WHAT NEEDS TO BE DONE ▸ With pictures left out, please repeat word for word the lines from the one containing "Image resolution: width=1607" through the end of the records.

EXERCISE MATERIALS below:

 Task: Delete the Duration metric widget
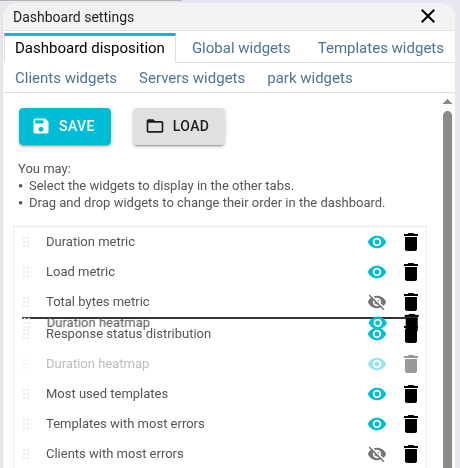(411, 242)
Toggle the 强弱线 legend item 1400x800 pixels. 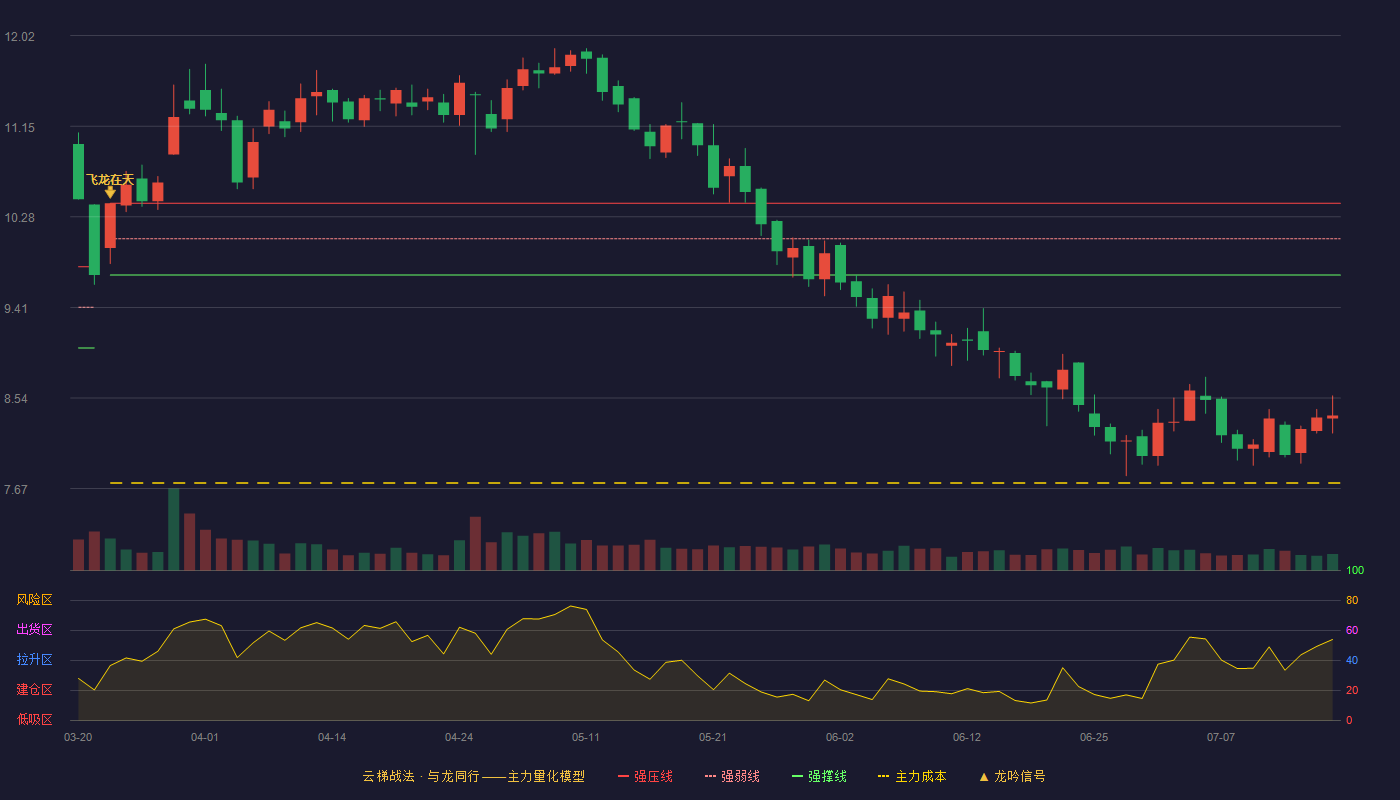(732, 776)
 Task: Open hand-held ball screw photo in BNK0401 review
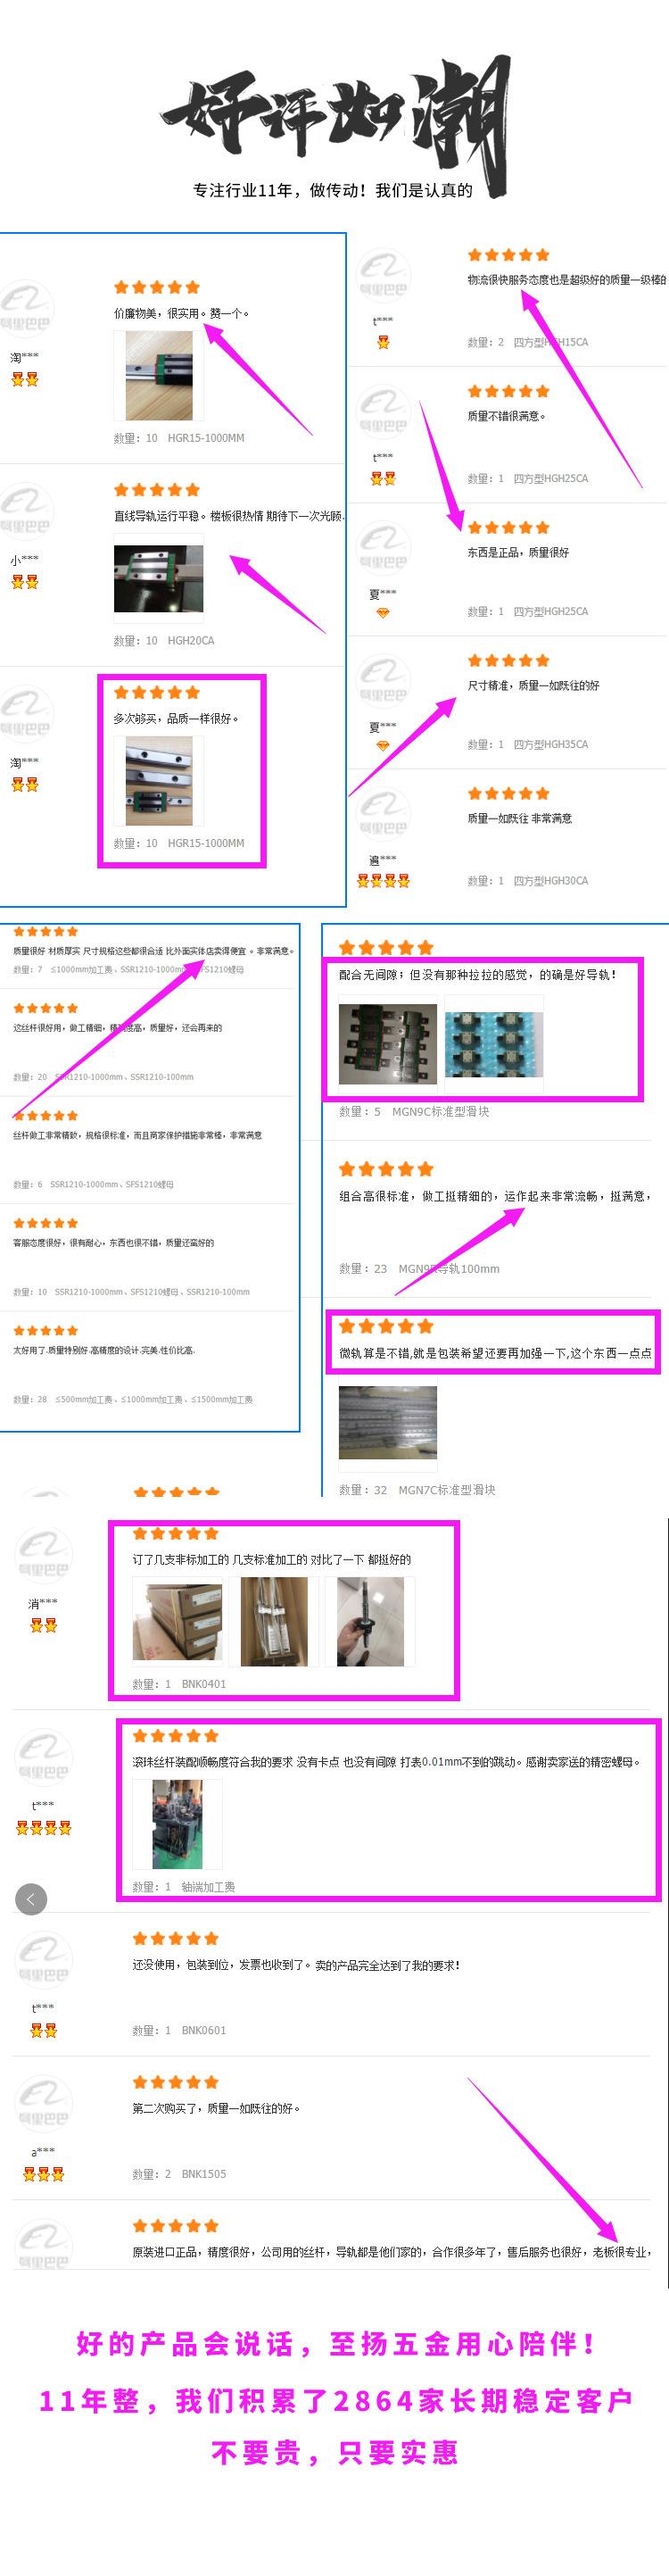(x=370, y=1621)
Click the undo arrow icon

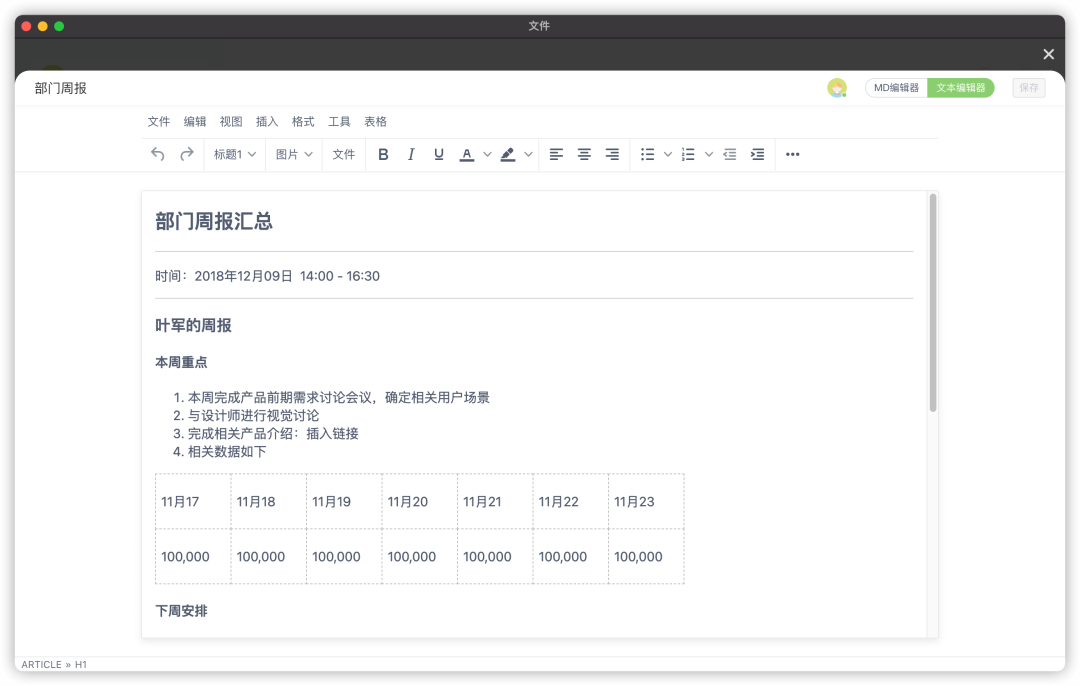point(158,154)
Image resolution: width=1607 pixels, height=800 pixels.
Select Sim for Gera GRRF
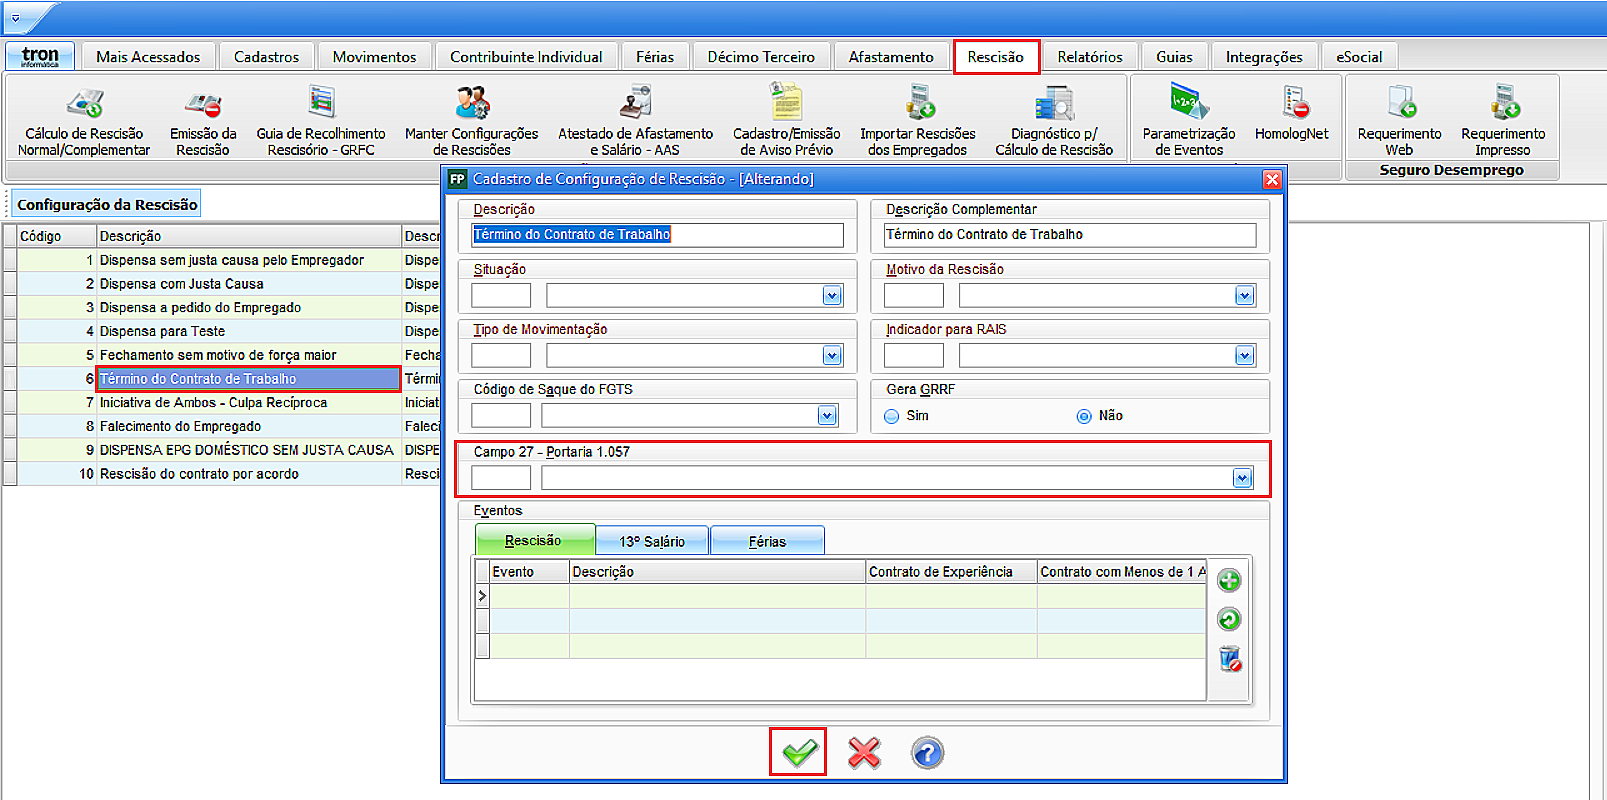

End of EXERCISE MATERIALS.

EXERCISE SOLUTION ▸
Image resolution: width=1607 pixels, height=800 pixels.
Select Sim for Gera GRRF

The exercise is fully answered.